Bir başka yalan, hem de ne yalan. Türkiye’den Almanya’daki Müslümanların dini hizmetlerini görecek olan imamların getirilmesi, sanki kaçak yollarla oluyormuş gibi, sanki Almanya dışişleri ve içişleri bakanları geliş gidişleri Türkiye ile koordineli olarak yapmıyorlarmış gibi, Türkiye’nin bir de “düşman” ilan edilmesi yalanıdır. Hem de, sanki Türkiye Cumhurbaşkanı Erdoğan ile Almanya Başbakanı Scholz arasında Almanya’da imam yetiştirilmesi anlaşması yapılmamış gibi davrananlar, tam da Fas ile özel bir imam getirme anlaşması yaparken Türkiye’yi bir “düşman ülke” etme havasına girebiliyorlar.
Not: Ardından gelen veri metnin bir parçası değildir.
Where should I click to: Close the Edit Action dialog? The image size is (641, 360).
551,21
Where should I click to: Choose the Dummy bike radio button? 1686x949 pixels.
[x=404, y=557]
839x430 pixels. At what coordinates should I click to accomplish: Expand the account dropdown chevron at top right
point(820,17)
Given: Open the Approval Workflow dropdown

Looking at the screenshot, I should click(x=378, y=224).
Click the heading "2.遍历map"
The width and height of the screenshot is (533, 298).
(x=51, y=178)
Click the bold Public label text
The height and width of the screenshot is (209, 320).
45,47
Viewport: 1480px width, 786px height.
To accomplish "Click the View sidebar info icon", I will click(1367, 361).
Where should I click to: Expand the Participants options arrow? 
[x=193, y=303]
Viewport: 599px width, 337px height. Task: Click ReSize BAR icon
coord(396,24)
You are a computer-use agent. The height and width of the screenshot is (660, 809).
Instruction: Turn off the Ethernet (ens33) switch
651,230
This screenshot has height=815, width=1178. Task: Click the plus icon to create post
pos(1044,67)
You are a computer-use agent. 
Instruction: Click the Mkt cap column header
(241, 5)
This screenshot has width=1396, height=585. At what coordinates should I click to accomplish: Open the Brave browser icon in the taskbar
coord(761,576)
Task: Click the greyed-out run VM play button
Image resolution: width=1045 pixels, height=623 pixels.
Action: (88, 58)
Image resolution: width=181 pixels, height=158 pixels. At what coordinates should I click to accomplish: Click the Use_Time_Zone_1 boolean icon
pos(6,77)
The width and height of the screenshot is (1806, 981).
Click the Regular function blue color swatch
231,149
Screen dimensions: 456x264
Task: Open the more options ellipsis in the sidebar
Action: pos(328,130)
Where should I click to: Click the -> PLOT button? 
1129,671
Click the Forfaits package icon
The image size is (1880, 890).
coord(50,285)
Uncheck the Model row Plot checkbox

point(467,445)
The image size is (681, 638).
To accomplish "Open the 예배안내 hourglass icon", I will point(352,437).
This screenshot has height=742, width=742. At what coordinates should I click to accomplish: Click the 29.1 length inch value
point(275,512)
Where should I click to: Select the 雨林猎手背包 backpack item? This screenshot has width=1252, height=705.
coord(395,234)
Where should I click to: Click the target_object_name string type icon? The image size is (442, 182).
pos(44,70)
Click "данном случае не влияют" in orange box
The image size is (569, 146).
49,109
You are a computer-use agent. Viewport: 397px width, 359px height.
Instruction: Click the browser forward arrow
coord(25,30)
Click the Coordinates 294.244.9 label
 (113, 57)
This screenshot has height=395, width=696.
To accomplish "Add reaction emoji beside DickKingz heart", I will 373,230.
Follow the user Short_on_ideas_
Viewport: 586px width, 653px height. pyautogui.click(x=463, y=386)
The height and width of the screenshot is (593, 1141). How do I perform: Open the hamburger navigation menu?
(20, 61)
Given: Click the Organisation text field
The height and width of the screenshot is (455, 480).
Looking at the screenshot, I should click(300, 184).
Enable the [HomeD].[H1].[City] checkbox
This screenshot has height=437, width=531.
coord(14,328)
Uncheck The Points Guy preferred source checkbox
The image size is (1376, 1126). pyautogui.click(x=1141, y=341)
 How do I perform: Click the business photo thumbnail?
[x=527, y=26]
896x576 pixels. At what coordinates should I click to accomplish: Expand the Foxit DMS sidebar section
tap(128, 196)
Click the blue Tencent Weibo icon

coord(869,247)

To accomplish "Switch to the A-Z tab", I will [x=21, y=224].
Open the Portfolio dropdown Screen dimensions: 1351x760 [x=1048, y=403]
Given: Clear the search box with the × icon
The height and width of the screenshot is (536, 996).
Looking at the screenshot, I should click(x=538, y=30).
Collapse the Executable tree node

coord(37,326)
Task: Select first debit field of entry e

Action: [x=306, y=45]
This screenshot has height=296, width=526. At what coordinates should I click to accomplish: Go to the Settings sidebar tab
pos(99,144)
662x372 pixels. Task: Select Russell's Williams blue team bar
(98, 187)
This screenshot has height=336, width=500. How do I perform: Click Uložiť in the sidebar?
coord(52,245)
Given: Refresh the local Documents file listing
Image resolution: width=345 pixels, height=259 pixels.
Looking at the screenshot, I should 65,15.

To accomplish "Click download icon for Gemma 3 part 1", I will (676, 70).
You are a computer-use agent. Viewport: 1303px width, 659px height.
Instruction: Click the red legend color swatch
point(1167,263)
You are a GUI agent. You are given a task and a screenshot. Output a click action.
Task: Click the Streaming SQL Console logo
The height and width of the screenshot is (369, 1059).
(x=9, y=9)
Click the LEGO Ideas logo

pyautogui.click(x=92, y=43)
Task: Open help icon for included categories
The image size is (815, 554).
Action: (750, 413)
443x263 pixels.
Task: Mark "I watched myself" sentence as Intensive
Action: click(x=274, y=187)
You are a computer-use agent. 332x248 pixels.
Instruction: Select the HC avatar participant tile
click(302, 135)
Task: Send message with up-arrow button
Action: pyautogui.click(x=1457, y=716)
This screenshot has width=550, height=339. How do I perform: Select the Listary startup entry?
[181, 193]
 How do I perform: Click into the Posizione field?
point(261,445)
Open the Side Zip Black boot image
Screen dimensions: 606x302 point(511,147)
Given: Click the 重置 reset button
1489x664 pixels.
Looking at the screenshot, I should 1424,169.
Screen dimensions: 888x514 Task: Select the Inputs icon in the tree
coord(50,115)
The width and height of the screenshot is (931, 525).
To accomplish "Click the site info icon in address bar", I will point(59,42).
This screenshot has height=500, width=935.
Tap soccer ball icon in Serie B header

Mesela bir siyasetçi, cami cemaati olan Müslümanları kastederek Almanya’da kurulacak olan yeni koalisyon sözleşmesinde Müslümanların yalnızca “ekstremizm” ile mücadele çerçevesinde ele alındığı eleştirisine “Türkiye ile bağı daha güçlü olan temsilcilerle bu diyalog sağlıklı ilerlemez” cevabı verebiliyor.
Maalesef doğruyu söylemeyerek itibar kazananların giderek arttığı Almanya’da siyasetin de buna inanmış olması çok yanlış. Yanlışın başlangıcı, buradaki Müslümanların Türkiye’ye olan her türlü bağının, Almanya’ya düşmanlık olarak sunulmasıdır. İkinci yanlış, Türkiye’den gelen imamların da “düşman unsuru” olarak takdim edilmesidir.
Almanya’daki siyasetçilerin, çok iyi ayarlanmış hassas bir tuzağa çekildikleri ince bir oyun olduğunu görmeleri zamanı gelmiştir, artık.
Yahu ne olur, oyun oynayacaksanız, bile “cami, imam ve Müslüman cemaat” üzerinden oynamayın.